Reproduce the passage of the post below on removing items from Python lists, verbatim, from "WARNING: Dangerous Method" to "just like pop.".

--- Start of Document excerpt ---

Many best explanations are here but I will try my best to simplify more.

Among all these methods, reverse & pop are postfix while delete is prefix.

remove(): It used to remove first occurrence of element

remove(i) => first occurrence of i value

>>> a = [0, 2, 3, 2, 1, 4, 6, 5, 7]
>>> a.remove(2)   # where i = 2
>>> a
[0, 3, 2, 1, 4, 6, 5, 7]

pop(): It used to remove element if:

unspecified

pop() => from end of list

>>>a.pop()
>>>a
[0, 3, 2, 1, 4, 6, 5]

specified

pop(index) => of index

>>>a.pop(2)
>>>a
[0, 3, 1, 4, 6, 5]

WARNING: Dangerous Method Ahead

delete(): Its a prefix method.

Keep an eye on two different syntax for same method: [] and (). It possesses power to:

1.Delete index

del a[index] => used to delete index and its associated value just like pop.

--- End of Document excerpt ---
--- Start of Record extracts ---

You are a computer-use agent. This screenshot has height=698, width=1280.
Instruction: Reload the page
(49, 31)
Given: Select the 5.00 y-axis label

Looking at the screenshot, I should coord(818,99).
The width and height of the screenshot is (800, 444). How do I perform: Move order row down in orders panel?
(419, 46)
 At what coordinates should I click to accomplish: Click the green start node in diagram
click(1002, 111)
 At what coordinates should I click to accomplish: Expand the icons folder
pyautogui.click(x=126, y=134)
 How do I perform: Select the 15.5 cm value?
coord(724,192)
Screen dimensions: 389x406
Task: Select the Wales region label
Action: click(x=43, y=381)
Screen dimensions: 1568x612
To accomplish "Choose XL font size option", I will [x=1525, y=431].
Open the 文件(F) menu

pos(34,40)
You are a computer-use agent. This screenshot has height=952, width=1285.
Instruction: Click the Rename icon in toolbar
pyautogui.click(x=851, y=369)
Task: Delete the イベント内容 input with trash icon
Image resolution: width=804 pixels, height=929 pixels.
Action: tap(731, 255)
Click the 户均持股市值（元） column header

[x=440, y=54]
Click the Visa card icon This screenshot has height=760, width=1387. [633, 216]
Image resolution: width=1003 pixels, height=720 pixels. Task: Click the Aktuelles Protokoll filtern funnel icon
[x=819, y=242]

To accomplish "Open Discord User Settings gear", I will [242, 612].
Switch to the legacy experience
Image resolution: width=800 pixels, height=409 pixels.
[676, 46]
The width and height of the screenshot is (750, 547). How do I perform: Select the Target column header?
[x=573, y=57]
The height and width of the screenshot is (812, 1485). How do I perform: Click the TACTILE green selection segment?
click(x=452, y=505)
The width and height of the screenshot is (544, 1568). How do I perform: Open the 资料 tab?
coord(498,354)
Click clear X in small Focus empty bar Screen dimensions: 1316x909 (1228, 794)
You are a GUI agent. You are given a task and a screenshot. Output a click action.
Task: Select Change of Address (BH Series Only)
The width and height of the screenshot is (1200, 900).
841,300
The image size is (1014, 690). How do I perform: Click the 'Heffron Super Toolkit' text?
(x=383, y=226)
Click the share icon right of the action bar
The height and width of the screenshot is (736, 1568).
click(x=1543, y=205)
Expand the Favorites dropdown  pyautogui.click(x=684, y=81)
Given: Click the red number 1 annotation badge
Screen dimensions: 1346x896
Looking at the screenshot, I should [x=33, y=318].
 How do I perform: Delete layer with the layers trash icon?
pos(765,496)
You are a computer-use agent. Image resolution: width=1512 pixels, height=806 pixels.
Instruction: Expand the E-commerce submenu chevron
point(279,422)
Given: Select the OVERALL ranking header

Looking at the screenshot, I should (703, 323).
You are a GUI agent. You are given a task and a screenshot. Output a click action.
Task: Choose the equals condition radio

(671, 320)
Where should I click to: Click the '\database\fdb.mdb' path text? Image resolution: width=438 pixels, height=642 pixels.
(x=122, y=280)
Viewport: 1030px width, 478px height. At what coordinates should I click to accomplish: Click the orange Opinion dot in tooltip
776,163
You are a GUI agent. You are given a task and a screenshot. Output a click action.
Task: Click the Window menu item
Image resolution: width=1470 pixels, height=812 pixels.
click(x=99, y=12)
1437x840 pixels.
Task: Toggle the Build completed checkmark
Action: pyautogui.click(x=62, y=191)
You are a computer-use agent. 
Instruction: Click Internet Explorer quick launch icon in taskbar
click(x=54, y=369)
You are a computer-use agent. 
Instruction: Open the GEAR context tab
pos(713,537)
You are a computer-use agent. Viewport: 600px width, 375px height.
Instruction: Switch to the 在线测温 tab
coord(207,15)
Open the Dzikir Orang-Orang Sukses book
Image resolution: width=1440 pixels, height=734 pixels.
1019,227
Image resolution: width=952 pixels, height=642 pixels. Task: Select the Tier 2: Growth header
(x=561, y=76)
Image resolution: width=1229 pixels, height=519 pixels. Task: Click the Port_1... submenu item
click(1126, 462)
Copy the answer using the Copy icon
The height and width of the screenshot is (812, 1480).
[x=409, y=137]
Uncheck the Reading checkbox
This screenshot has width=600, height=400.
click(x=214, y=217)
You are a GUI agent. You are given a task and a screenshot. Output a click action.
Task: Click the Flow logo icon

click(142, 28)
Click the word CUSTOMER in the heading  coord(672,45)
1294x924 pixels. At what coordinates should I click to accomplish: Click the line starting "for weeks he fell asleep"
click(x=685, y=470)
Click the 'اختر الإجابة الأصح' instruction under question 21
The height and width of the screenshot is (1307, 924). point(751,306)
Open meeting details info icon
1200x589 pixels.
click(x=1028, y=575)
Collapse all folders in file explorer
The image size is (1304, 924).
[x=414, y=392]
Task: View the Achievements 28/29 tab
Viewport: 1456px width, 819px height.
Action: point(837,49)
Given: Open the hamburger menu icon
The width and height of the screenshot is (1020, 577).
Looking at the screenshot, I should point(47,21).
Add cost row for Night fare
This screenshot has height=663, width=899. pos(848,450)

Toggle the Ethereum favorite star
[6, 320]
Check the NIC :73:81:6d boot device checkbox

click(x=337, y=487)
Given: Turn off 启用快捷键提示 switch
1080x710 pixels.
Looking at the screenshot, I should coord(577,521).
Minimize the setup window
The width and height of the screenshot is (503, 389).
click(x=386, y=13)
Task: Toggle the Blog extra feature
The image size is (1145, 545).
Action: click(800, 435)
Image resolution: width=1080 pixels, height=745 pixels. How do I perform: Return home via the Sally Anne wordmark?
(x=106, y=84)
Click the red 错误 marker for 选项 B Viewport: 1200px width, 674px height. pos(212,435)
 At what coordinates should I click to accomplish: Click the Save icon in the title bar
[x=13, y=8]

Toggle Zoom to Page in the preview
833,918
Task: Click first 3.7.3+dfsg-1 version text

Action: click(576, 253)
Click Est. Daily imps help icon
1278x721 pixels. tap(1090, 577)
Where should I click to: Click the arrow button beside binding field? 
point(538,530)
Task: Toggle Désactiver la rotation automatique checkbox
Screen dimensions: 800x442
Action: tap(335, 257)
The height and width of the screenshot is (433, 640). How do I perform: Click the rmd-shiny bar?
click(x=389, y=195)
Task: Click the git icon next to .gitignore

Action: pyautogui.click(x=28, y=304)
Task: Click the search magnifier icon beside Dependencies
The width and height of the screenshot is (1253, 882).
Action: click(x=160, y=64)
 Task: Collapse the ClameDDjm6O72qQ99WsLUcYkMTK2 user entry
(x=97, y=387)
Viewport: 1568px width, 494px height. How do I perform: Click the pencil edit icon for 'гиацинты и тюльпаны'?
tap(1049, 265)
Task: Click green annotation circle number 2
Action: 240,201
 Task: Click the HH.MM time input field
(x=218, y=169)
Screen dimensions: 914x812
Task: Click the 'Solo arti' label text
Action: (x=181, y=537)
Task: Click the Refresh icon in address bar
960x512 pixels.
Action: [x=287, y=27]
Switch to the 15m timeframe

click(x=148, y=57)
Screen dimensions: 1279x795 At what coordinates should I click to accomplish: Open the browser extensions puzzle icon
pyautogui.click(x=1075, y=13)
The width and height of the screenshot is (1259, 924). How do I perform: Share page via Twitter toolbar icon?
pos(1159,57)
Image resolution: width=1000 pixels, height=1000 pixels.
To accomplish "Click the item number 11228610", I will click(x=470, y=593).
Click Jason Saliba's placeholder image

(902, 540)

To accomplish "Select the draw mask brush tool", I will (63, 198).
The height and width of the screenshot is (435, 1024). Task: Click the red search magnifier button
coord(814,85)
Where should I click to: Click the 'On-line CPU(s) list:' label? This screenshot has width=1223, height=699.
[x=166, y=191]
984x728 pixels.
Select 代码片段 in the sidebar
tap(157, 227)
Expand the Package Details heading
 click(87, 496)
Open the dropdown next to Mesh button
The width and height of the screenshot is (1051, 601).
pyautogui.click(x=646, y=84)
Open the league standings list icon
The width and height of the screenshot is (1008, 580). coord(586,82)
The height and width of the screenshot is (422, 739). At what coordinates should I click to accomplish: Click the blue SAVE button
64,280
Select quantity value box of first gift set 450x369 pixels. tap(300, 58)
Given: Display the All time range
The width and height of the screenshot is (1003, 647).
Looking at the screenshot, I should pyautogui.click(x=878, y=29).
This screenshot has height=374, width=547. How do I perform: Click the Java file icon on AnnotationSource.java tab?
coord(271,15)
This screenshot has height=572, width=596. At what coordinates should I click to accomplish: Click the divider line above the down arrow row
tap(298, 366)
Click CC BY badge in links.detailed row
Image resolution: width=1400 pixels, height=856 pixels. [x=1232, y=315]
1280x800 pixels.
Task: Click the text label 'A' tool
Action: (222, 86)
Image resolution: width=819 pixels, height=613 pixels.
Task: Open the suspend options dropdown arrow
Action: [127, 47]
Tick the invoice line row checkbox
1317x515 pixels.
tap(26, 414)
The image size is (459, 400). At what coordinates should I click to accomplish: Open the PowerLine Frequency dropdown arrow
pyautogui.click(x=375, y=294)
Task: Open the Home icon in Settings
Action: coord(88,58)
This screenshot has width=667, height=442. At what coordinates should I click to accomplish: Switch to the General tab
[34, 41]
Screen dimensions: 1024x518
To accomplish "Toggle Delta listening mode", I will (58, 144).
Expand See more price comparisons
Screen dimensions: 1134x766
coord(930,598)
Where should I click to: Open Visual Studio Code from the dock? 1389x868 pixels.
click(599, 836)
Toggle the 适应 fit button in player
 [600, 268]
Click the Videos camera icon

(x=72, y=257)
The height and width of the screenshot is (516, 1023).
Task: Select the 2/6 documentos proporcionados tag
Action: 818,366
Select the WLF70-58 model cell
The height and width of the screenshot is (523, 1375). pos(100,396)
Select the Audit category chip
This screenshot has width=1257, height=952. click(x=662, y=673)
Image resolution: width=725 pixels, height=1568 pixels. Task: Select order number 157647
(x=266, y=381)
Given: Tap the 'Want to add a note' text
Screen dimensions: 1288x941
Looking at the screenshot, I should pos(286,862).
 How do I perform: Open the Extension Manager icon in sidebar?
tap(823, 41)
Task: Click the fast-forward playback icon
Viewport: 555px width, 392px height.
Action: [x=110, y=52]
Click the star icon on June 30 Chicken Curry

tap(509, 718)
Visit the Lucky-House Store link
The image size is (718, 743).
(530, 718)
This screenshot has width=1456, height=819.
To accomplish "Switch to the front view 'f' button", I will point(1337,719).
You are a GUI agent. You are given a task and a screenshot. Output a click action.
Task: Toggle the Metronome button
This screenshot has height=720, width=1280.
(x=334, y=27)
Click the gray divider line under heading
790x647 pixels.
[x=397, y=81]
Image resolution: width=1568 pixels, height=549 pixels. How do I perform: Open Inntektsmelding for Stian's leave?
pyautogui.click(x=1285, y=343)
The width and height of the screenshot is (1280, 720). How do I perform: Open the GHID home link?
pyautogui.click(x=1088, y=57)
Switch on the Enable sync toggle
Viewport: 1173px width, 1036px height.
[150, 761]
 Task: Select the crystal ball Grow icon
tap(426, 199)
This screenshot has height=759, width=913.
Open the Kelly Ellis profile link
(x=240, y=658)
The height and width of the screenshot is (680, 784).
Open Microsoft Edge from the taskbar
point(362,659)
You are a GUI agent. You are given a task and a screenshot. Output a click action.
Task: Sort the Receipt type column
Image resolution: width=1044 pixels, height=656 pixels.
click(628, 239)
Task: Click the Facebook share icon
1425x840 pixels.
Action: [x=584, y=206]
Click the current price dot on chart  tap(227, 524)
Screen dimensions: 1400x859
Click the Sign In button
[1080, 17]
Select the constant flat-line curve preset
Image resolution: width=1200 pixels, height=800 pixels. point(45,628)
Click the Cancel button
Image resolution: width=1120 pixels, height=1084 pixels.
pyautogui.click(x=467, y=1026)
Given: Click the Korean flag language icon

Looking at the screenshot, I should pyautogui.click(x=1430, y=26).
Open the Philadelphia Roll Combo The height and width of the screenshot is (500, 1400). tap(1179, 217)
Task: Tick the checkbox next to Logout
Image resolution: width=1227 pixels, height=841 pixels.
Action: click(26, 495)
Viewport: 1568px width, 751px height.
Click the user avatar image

--- End of Record extracts ---

▶ Task answer
WARNING: Dangerous Method Ahead

delete(): Its a prefix method.

Keep an eye on two different syntax for same method: [] and (). It possesses power to:

1.Delete index

del a[index] => used to delete index and its associated value just like pop.